Photo by Katika Bele on Unsplash

Photo by Katika Bele on Unsplash

And I’m using my newfound freedom to explore what has always been in the back of my mind, writing. I actually had to do a search of my old email account to find this account as I remembered, “Hey, I think at one point, I tried to start a blog once.”

Smh.

When I saw my three little entries from way back when, I was disappointed in myself, to be honest. I started something and didn’t follow through. If I would have stuck with it however many years ago, how much further along would I be now? Could I be one of these people who “made it” with their own blog?

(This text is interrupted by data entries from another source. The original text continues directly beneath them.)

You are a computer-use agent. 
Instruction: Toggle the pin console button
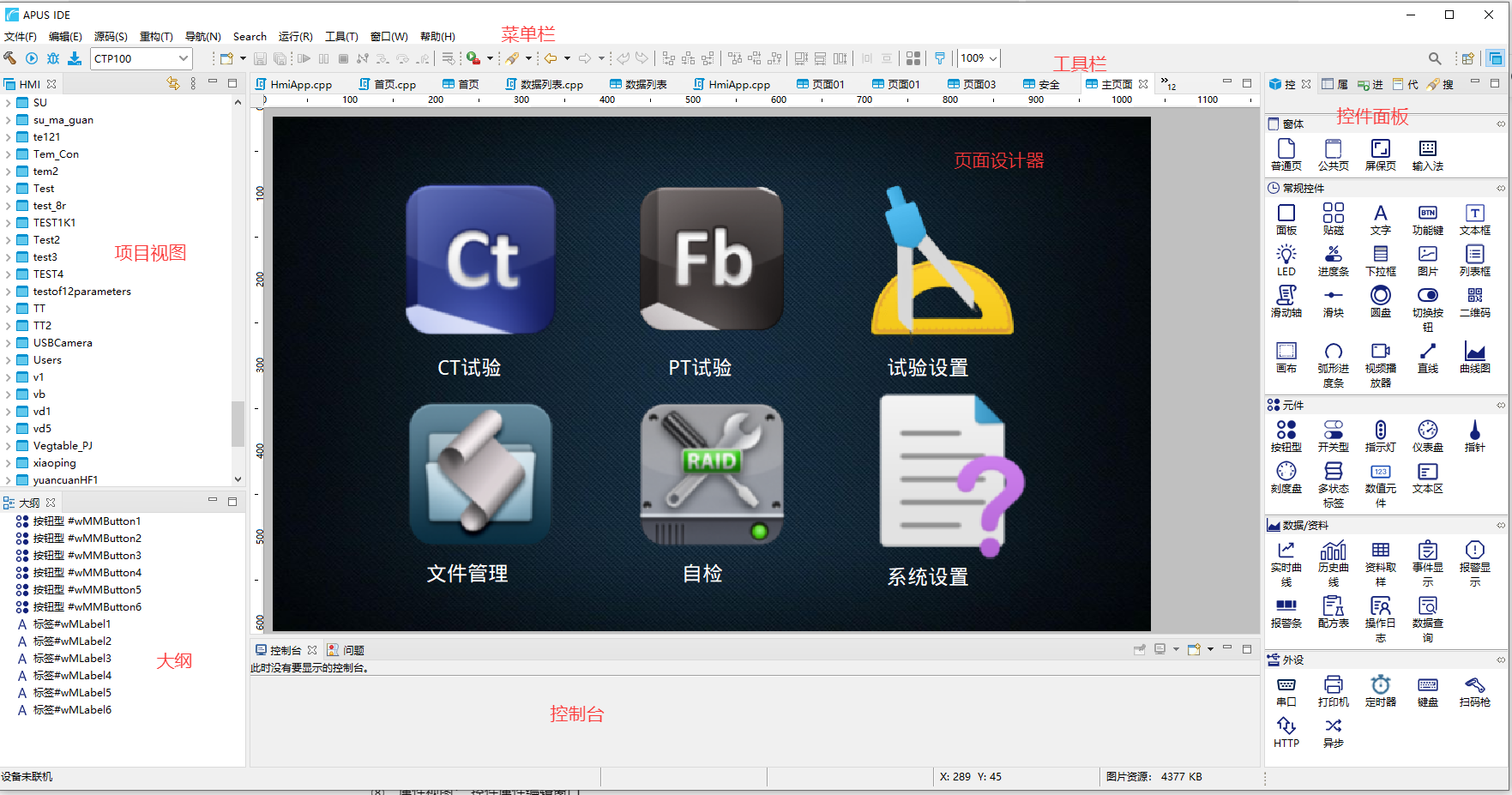[x=1140, y=650]
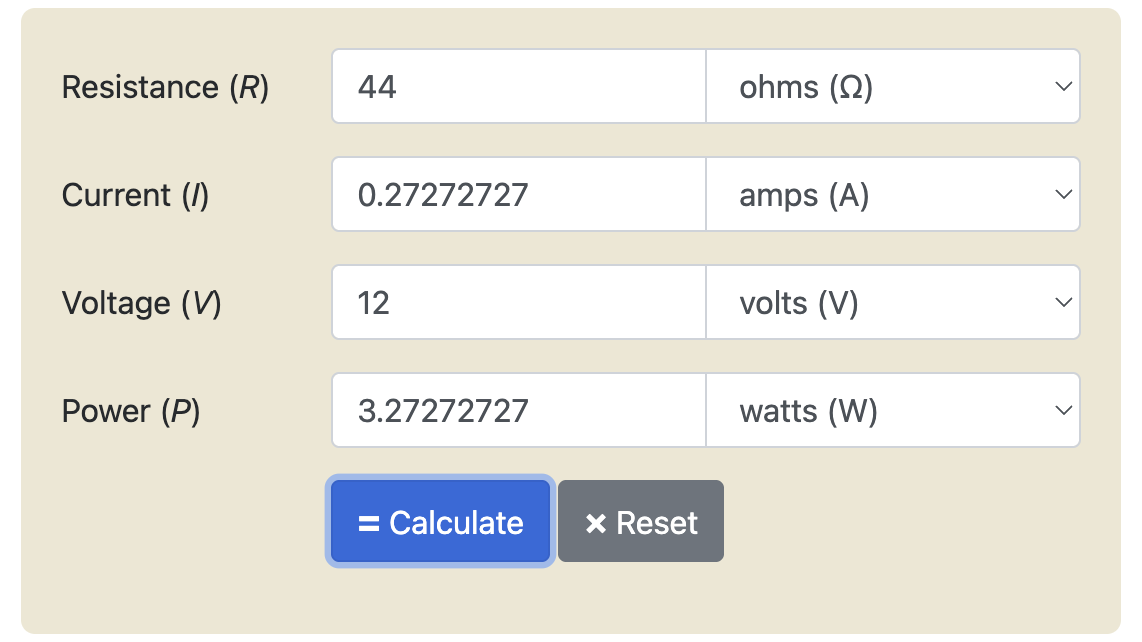This screenshot has width=1142, height=642.
Task: Open the ohms (Ω) unit dropdown
Action: click(x=893, y=87)
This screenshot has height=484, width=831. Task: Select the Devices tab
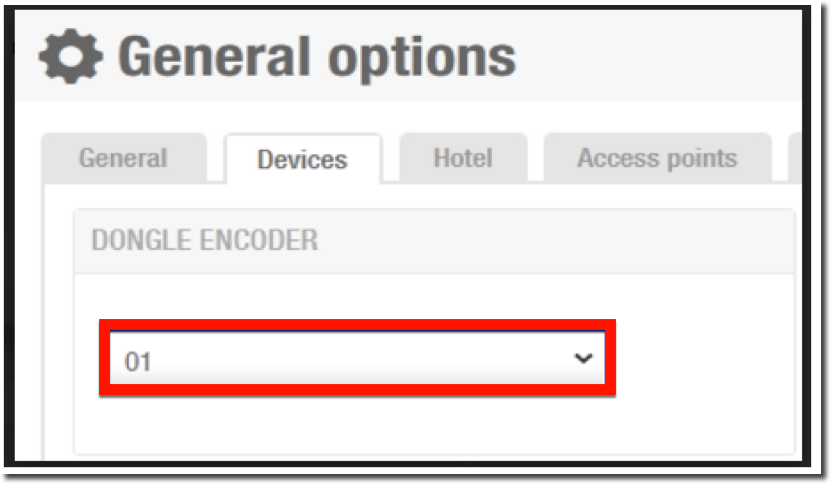303,159
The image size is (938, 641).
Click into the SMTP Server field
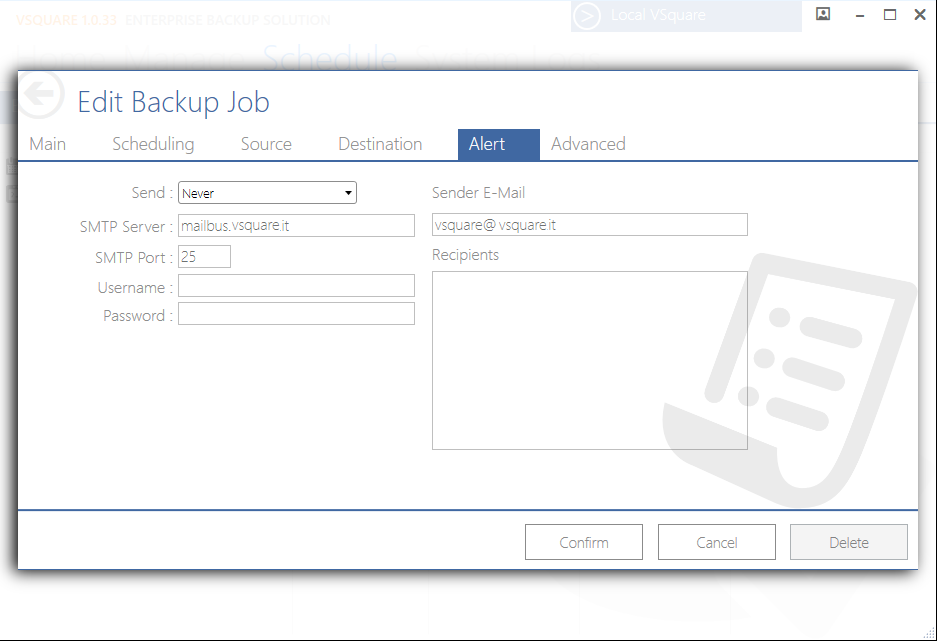tap(296, 225)
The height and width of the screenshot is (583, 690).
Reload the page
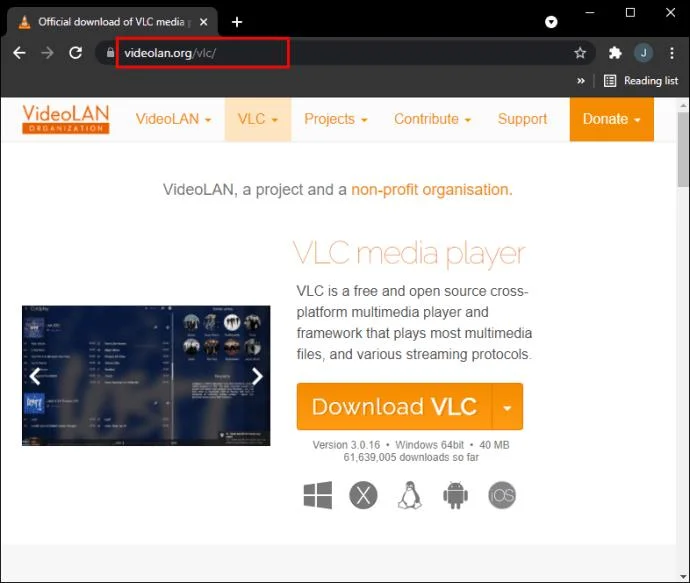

Well, shoulda, coulda, woulda, right? No looking back now. This year is all about being positive, moving forward and making the changes I need to accomplish what I want in my life…to write and work remotely. Ahh yes, the dream of being location independent and able to make a living anywhere.

Photo by Fabian Grohs on Unsplash

Photo by Fabian Grohs on Unsplash

Since I’m a newbie in terms of getting paid to write, I’ve already created profiles and submitted writing samples for various (I believe the term is) “content mills”. I’ve read lots of articles from many experienced freelance writers who warn this is NOT the way to go. I get it, the pay is for shit, but at the end of the day, two or three cents per word is more than zero.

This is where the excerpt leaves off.